Por fora pareço uma estátua, mas por dentro sinto-me a afogar.
No meu peito, sem estar à espera, sinto um furacão. Poderia utilizar metáforas bem mais criativas, mas como referi antes não vou procurar sinónimos.
Quero manter o meu negócio, mas tenho de pagar o empréstimo ao banco.
Posso viver para um quarto em vez de um apartamento mas deixo de poder receber a minha filha.
Mantenho o apartamento, mas vendo o carro.
Mas preciso do carro para poder levar a minha filha à escola.
Será que preciso mesmo de gás?
Posso cozinhar sem fogão e com o verão a chegar posso bem tomar banho de água fria.
Pedir dinheiro emprestado aos meus próximos era uma coisa que eu fazia constantemente quando consumia.
Não quero nada voltar a essa prática. Mas vou ter de o fazer.
Dizem que estamos todos no mesmo barco mas não é bem assim.
Sinto que o conforto de alguns inibe a censura, a crítica e a desprezo.
Se eu quero trabalhar, sou um filho da puta que quer matar os idosos e os imunodeprimidos.
Se não trabalhar tenho de ir para o banco alimentar e rezar para que ninguém me reconheça ou para que nenhum canal de televisão esteja a alimentar-se da fome alheia para os olhos do conforto de alguns.
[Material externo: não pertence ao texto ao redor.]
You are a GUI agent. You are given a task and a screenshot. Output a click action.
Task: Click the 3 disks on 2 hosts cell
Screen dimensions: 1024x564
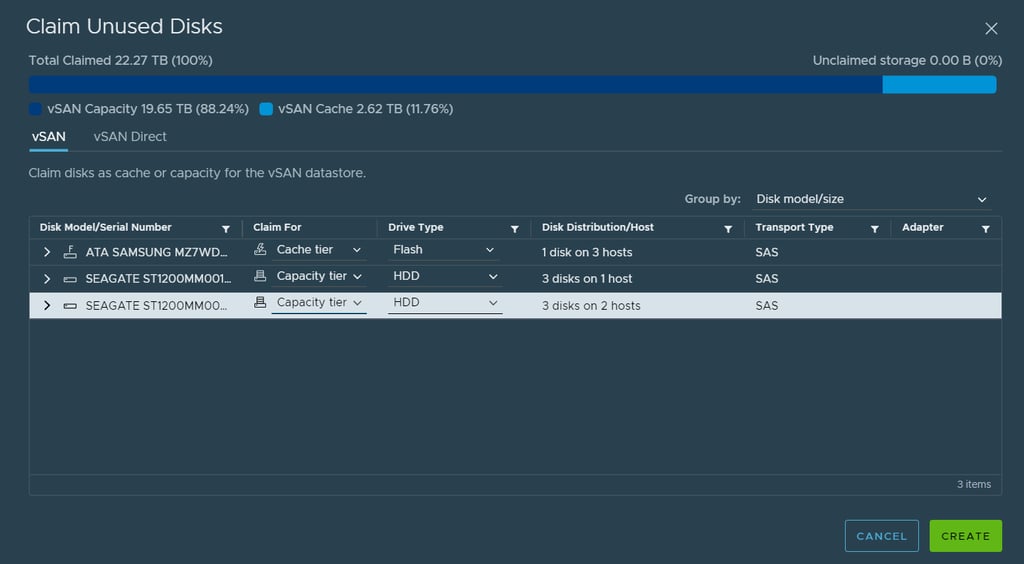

Se eu transmito qualquer tipo de preocupação para com a minha vida sou acusado de egoísmo e ganância.
E o problema é que é verdade… provavelmente estou a ser egoísta.
Mas que posso eu fazer?
Eu não tenho dinheiro. É um facto.
Já comecei do zero antes, e acredito que consigo outra vez.
Mas antes foi mais fácil porque tinha-me enterrado por más decisões minhas. Tinha feito merda e da grossa, fiz a minha penitência e não sou nenhum herói. Pequenos passos, mas com vontade.
Podia nestes últimos 3 meses feito alguma coisa diferente? Claro que sim!
Mas deixei que a minha depressão me comandasse.
Comi demasiadas bolachas e vi demasiada netflix.
Mas como ter esperança?
Dizem que vem uma segunda vaga, que se calhar não desenvolvemos imunidade, etc.
As decisões que tomei no passado, como ter apartamento, começar o meu próprio negócio, arranjar um carro, julgo que foram boas decisões. Mas, agora são as que me custam no bolso.
Tendo isso em conta como posso eu ter a força e a fé de que as decisões que posso tomar daqui em diante para me manter à tona da água não me vão enterrar mais?
Sinto-me perdido. Sem bússola. E isso não seria mau.
Deambular sem preocupações é uma delícia. Se tempo não fosse dinheiro. 
Um abraço para si
Para os outros quero ficar desconhecido.

Meu caro
És bem real, existes, e por tua indicação não escrevo teu nome, nem pseudónimo.
Bravo pela tua muito boa evolução, obrigado pela confiança, e obrigado por mais esta partilha.
A minha estima para ti e até mais logo ao telefone.
E, claro vemo-nos de novo para a semana.